IMF Imposes 11 New Conditions on Pakistan, Calls for Higher Taxes and Energy Price Increases

Islamabad (HRNW)- The International Monetary Fund (IMF) has imposed 11 new stringent conditions on Pakistan, including a continuous increase in energy prices and a significant rise in tax targets.

According to a private TV report, the IMF has estimated that Rs 1,727 billion will be collected from the public through petroleum levy in the next fiscal year.

In addition, the IMF has set a tax collection target of Rs 15,267 billion for the Federal Board of Revenue (FBR) and has proposed additional taxes worth Rs 430 billion to meet this target. Of this, Rs 215 billion will come from new tax measures, while Rs 115 billion will be generated through improved tax enforcement.

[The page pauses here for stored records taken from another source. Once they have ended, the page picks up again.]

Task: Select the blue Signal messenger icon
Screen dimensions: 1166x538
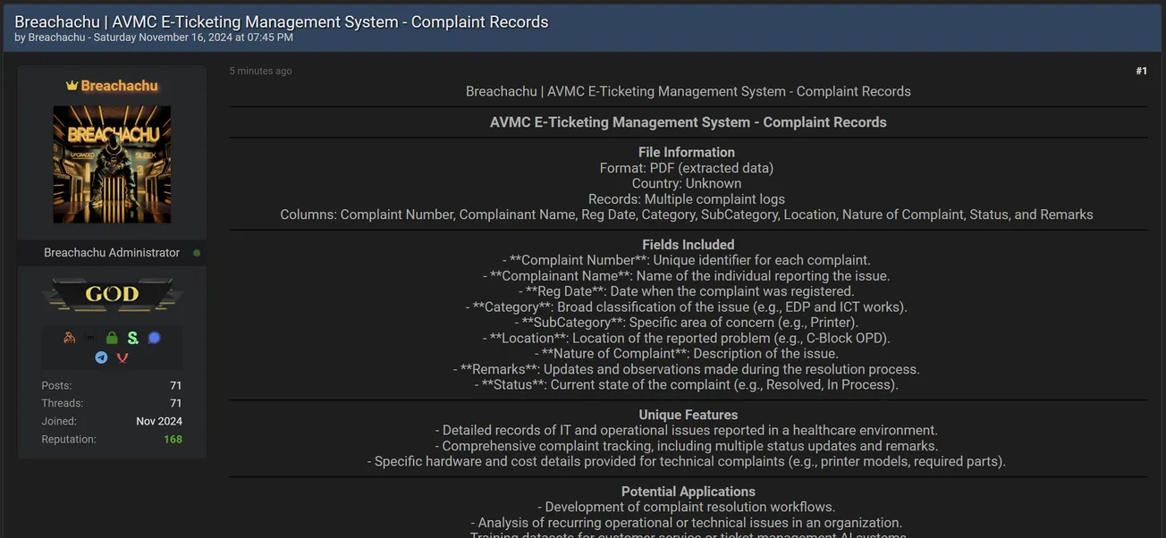Action: coord(154,338)
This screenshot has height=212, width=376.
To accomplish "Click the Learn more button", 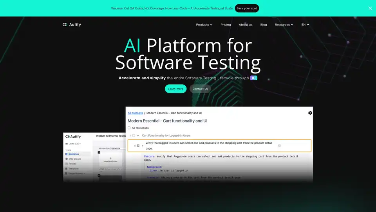I will pos(175,89).
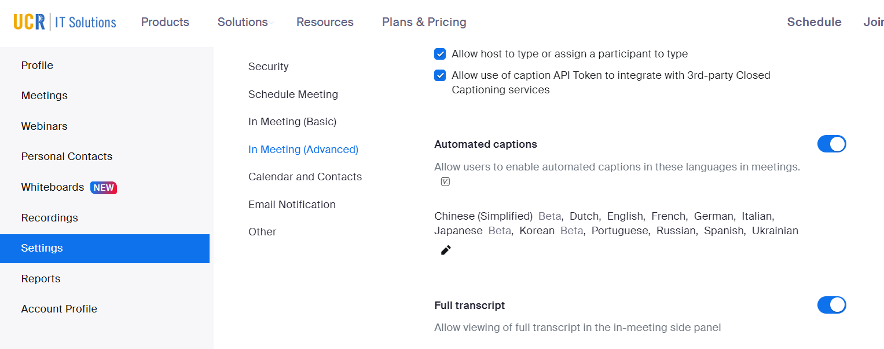Open Recordings in the sidebar

[x=50, y=218]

The report further states that the IMF has also demanded measures to ensure the independence and transparency of NAB, along with regular notifications for increases in electricity and gas prices in the energy sector.

Other key conditions include parliamentary approval of the federal budget, strengthening of anti-corruption and public procurement systems, and improvements in tax revenue administration. The IMF has also directed the continuation of the Benazir Kafalat program, preparation of a roadmap for currency exchange flexibility, and increased regulatory transparency.

Additionally, amendments to PEPA rules, removal of incentives for special economic zones by 2035, and the establishment of a Pakistan Regulatory Registry for business regulation at the federal level have been made mandatory.

Economic experts say these measures are aimed at restoring macroeconomic stability and meeting targets under the ongoing IMF program.